=== GIVEN RECORDS ===
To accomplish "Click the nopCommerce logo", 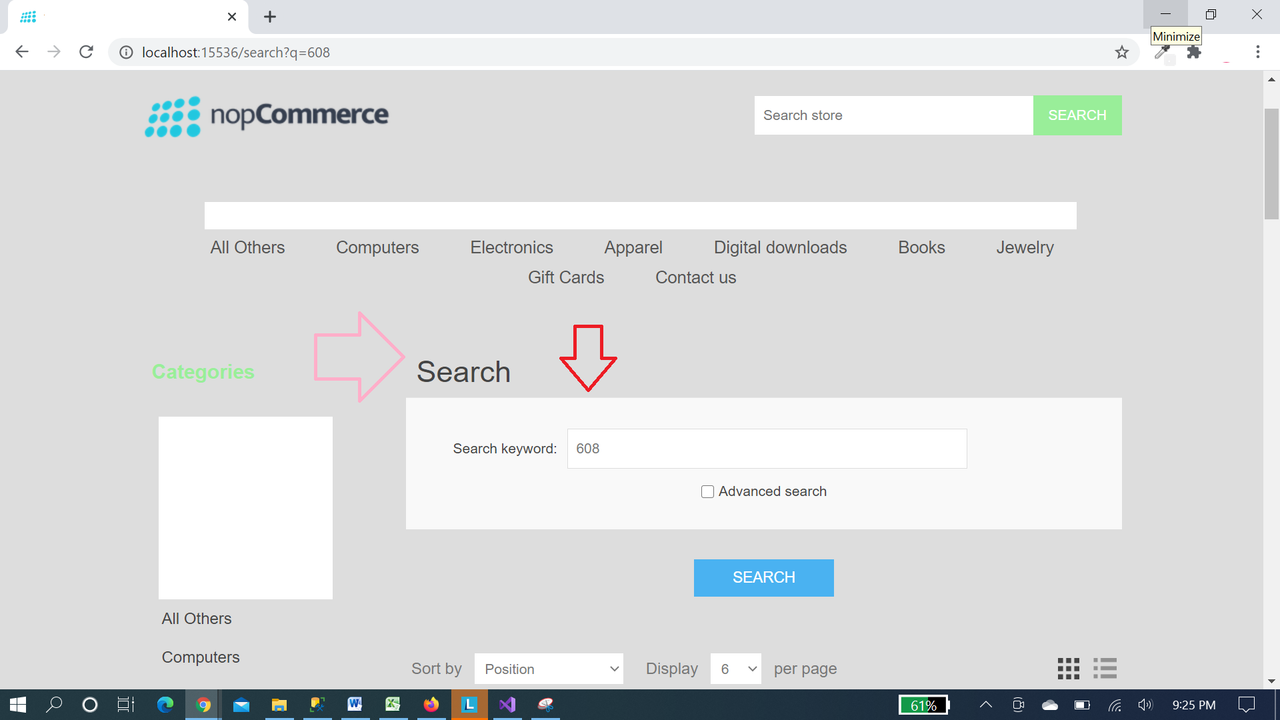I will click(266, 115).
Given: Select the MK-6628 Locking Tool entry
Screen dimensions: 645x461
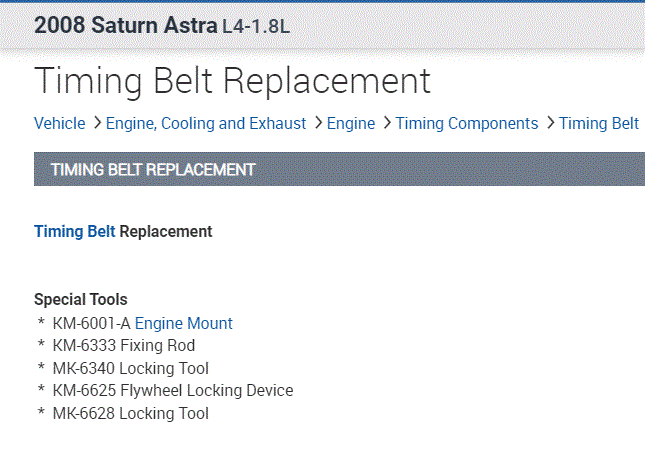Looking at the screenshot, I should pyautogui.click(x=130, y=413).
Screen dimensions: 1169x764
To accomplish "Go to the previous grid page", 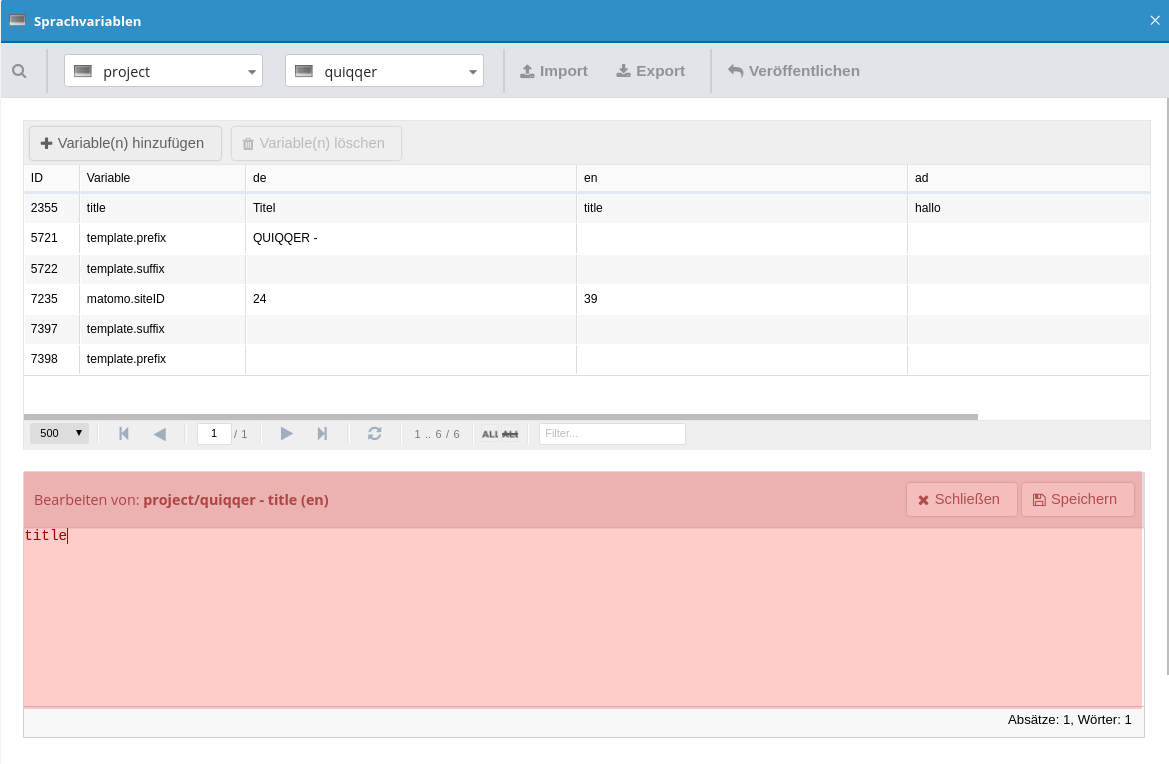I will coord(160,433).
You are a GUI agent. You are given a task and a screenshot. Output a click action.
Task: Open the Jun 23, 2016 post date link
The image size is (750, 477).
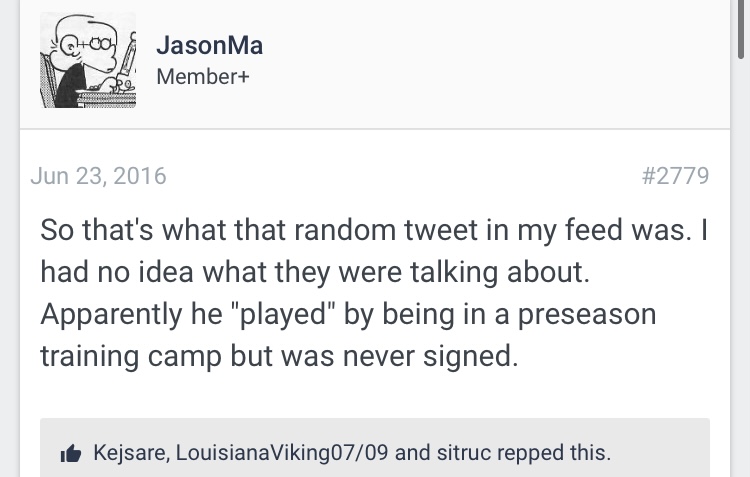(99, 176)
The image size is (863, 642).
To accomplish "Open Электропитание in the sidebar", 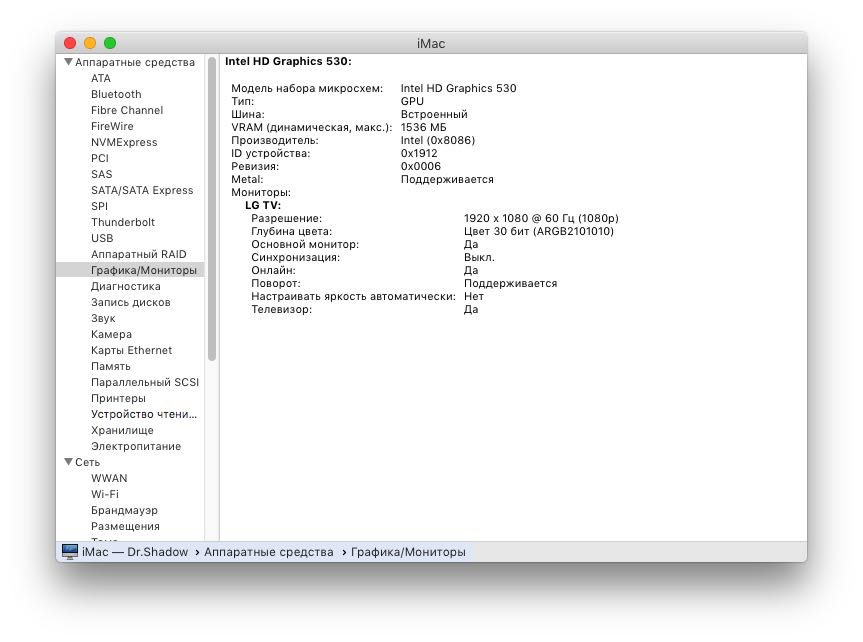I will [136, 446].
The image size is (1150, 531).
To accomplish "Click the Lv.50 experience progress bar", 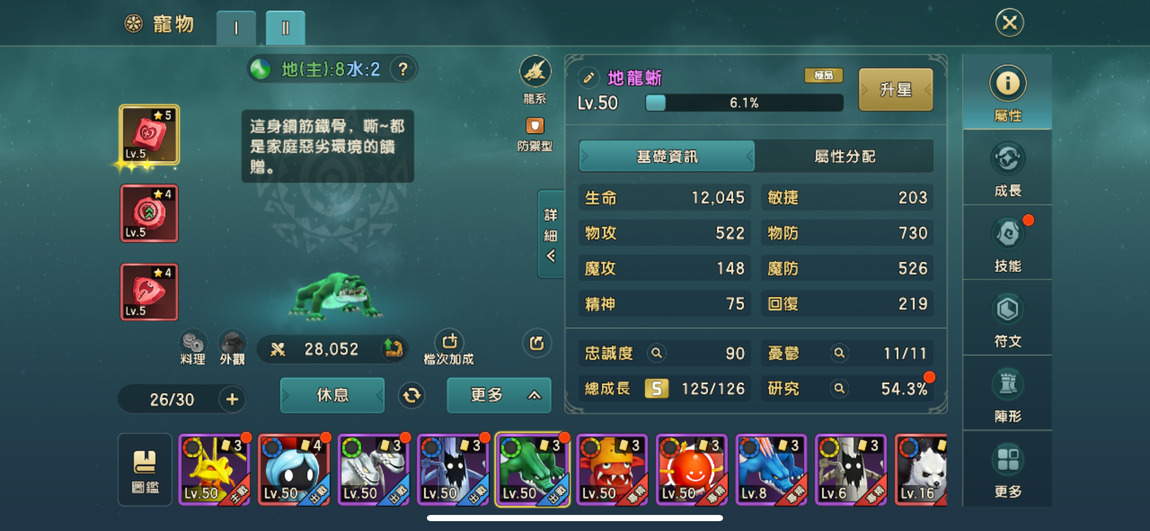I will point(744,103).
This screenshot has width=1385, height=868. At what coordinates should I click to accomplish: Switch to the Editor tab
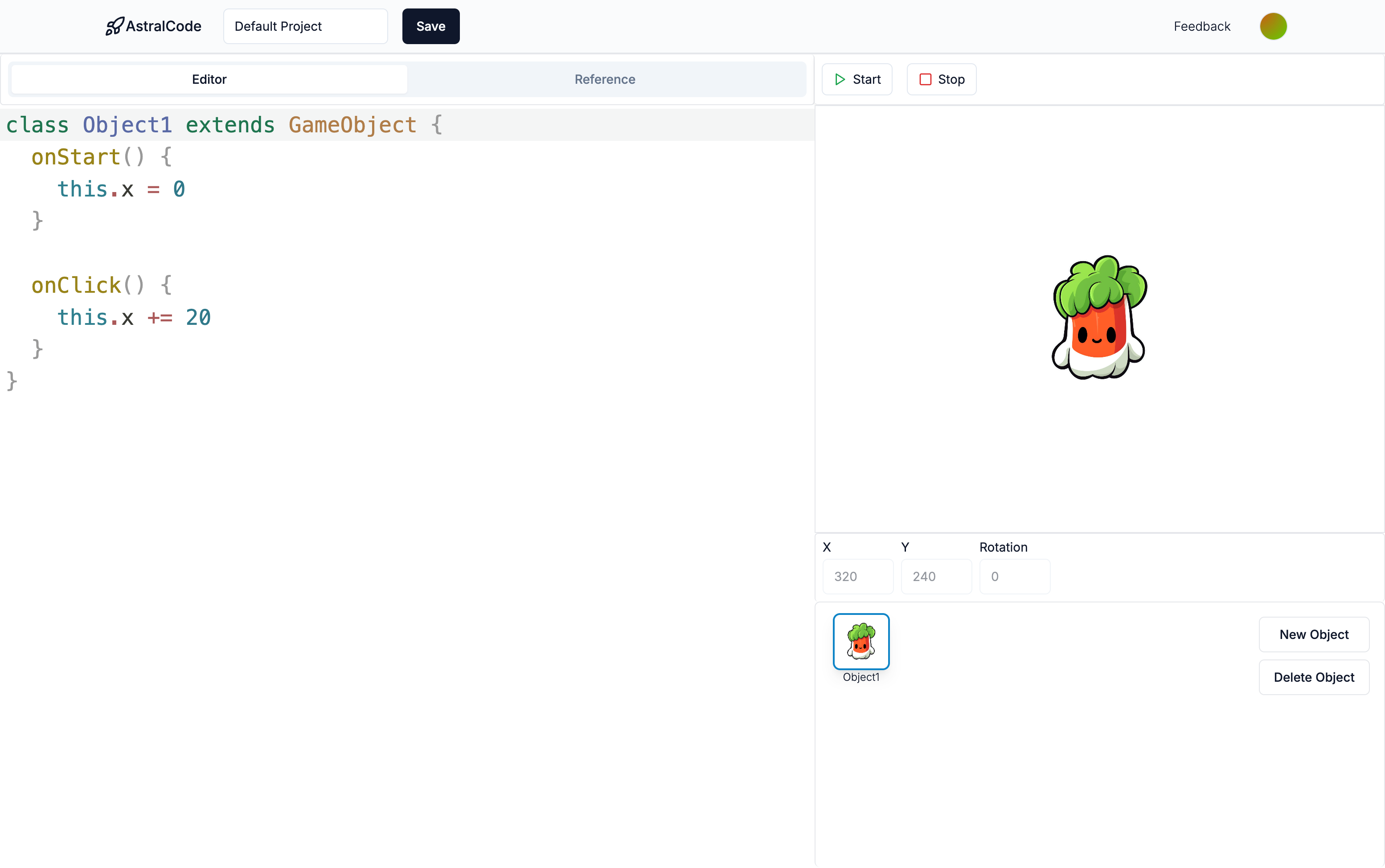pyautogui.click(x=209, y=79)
===
[EXERCISE GOAL] Starting from the line that has "This screenshot has" and ending at the last line of the material above, every line should be output exactly; pictures are dropped and nothing else appears.

[RESPONSE BOX]
This screenshot has width=1385, height=868. At what coordinates should I click to accomplish: Switch to the Editor tab
pyautogui.click(x=209, y=79)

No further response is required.